Story Telling: The Character’s journey
Telling a story is old as the development of humanity, from the first cave drawings to the structures of ancient civilizations. It was a means to document the people’s lifestyle and belief, their means of survival to which they where able live by.
This depended on the lifestyle, culture, environment, belief and what influenced or inspired the people of that time all being a part of their survival and a means to communicate and a guideline to live by.
In our contemporary time, we still do the same as we all need to survive, belong to something , have recognition, achieve and also fail. Everyone is a hero in his own story or life makes him the villain. Perhaps there was always this need to communicate, and perhaps this is done best through story form.
Stories all form around the same key elements such as: life, discovery, change, achievement, survival, belief, the unknown, downfalls, pain, love, emotional tribulation and belonging to name a few. Every person on this planet is tasked by such experiences that aids him towards self-development, gaining knowledge and a set of skills to persevere in life. We relate to each other the most through our stories. It is something we constantly share with one another, trading our experiences or living them together and stories are also a means by which we sympathize and empathize with each other.
All stories harness emotional development and knowledge that will make us better at surviving and fitting in, better at reaching that main goal in life.
This is where the guidelines for any story is structured on, because after all, it’s done by beings for beings. We all feel the need to bond. We are what’s known as social animals and like to be a part of a social group like various other animals such as dolphins, dogs , you name it!

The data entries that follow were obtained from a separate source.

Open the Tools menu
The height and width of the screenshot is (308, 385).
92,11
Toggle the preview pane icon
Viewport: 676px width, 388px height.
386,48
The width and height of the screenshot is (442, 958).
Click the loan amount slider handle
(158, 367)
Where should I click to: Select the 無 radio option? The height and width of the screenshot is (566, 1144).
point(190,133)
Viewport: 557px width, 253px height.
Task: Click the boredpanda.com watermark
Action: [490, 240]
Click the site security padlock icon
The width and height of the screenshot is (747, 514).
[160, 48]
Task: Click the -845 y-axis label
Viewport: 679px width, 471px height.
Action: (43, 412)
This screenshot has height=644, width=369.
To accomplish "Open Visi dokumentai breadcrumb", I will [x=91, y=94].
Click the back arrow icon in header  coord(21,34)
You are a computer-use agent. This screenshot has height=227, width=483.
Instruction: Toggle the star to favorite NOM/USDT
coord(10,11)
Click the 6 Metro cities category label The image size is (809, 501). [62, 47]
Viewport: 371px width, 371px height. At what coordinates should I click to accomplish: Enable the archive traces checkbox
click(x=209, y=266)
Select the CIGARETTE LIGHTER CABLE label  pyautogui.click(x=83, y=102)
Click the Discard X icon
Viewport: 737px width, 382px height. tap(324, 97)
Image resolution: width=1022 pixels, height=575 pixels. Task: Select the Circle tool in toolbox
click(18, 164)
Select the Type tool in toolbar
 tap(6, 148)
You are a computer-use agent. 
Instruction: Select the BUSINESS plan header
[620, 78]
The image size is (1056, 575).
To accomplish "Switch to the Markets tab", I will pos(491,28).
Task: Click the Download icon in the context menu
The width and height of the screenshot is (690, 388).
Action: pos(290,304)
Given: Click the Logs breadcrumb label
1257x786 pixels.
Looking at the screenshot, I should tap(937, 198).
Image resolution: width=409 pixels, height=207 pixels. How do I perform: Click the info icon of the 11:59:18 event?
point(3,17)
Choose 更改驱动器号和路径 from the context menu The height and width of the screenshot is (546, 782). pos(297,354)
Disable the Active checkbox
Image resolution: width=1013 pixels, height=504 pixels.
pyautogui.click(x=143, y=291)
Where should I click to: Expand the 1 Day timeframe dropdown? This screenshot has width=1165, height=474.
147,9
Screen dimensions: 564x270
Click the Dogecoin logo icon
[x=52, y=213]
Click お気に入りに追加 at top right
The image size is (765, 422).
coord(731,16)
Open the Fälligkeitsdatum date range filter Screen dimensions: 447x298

Through someone else’s journey we reflect towards our own and our likeness to the subject of the story because of our conventional understanding of life, reality, curiosity and emotion. For example emotional trades such as fear or love through which we are able to sympathize and empathize with the subject because of conventionalizes ingrained in our cultural, lifestyle and human understanding.
Stories pull us in to this hyper-realistic world or fantasy landscape that we want to belong to, wish to experience because it is exciting or for the sake of escapism from something that isn’t real or we wouldn’t really do in real life. Stories could also be a means of experiencing how a different life would be. How does a story teller make this believable and effective for the viewer or reader? A way to do it is through characterization and using real life universal censorious implemented in a hyper-realistic environment, space and time blended with the convention of realism.
All good stories follow a formula as a guideline. This formula is set to date back to its first conception during the Greek era used for their theater plays and entertainment. One can use various elements from the diagram below (formula) to constructively structure an effective story. However, a story can be more complex or less complex than this and can be altered or fragmented depending on the story revolves around (the characterization or objectification stays the same). This means that the center of the story is always the main subject or subjects the story revolves around; the Character Arc.
Most stories use the Dramatica Theory of Story through which a story can be told differently and not in traditional formalities such as the Aristotelian paradigm of story. This is where every story forms around a beginning, a middle and an end. The Dramatica Theory of Story can provide a more complex dynamic narrative rather then a fixed story-form.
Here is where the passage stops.